Autumn ends in about 3 weeks. It felt however, like winter is already here. It rained again on Saturday, and it was cold too. Tress had a dentist appointment in the morning and when she left, I gave the little guy a bath. I tried to keep the water warm right through but the medicated shampoo we give him needed to be on him for at least 15 minute. The poor little guy was shivering at times and I patted, scratched, and cuddled him. He’s such a sweet dog.
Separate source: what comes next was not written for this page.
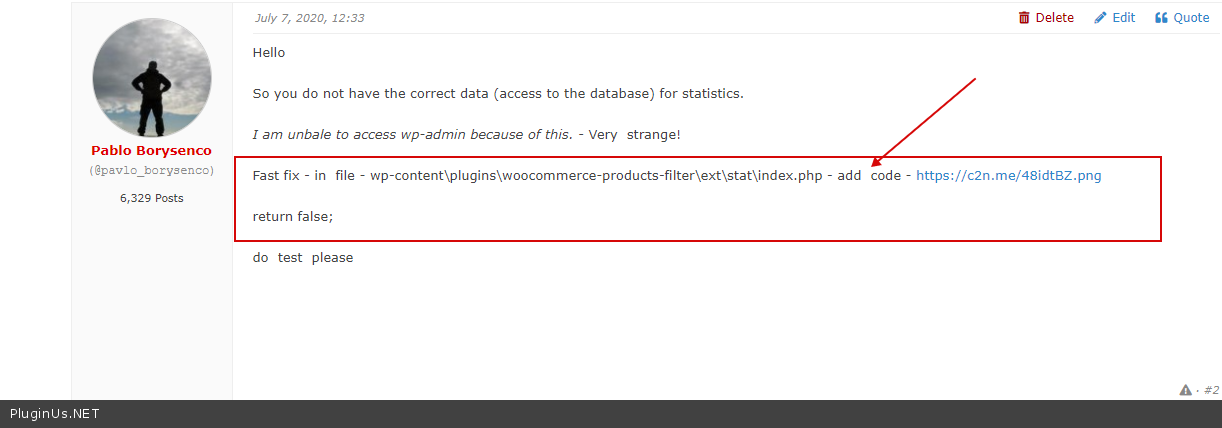This screenshot has height=428, width=1222.
Task: Click the @pavlo_borysenco handle
Action: (x=151, y=171)
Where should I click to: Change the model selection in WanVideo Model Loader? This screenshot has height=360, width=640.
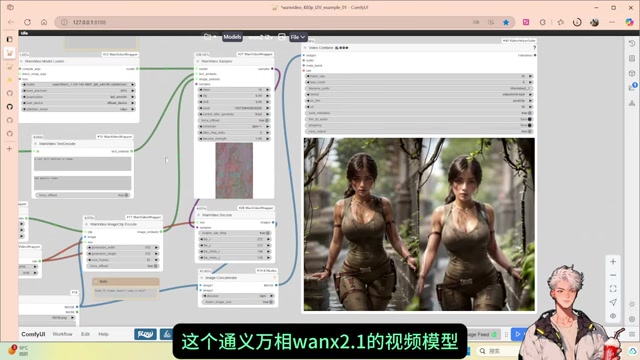[78, 84]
Later in the arvo we picked up some lunch from somewhere in Knox, shared some of it with a new neighbour whom we met a couple of weeks ago and discovered were Malaysians, and then just pottered around. It’s that sort of lazy, gloomy, wet and cold day that just steals all manner of life from you. I haven’t felt so lousy on a Saturday for a very long time now. I ended up reading some material for the home group lead I was tasked with for the next time we meet. I don’t feel like it at all, but what do you do when you’re in a group and you have to make some form of contribution, and not just receive all the time.
Sunday was Mother’s Day so I cooked Tress a brekky. I sent out some messages on some of the chat groups I’m in, and then as we have our second coffee, we watched the St Alf online service. Peter spoke about Jesus being tempted by the devil. He ended his talk with a little exchange with Mike Bird, a respected theologian. It was about how Jesus divinity did not stop his being tempted. Heb 4 was cited. I guess it was a touch timely, as although I’m not in a space where being tempted is an issue, the sense of being tired, of being edgy is, I tell myself, a very human experience. Jesus surely felt that way too, when he was on earth as a human. I guess that provided some solace.
We spent the rest of the arvo doing our usual things. We picked up lunch from Doncaster somewhere, did some shopping and later in the day I cooked some of the week’s lunches.
I have a couple of meetings lined up today – meetings I do not feel like calling in for. I’m feeling the proverbial Gump tiredness but going home isn’t going to be the remedy I’m looking for. Not while all around me, and I, are being ravaged by ripples of the Wuhan Virus.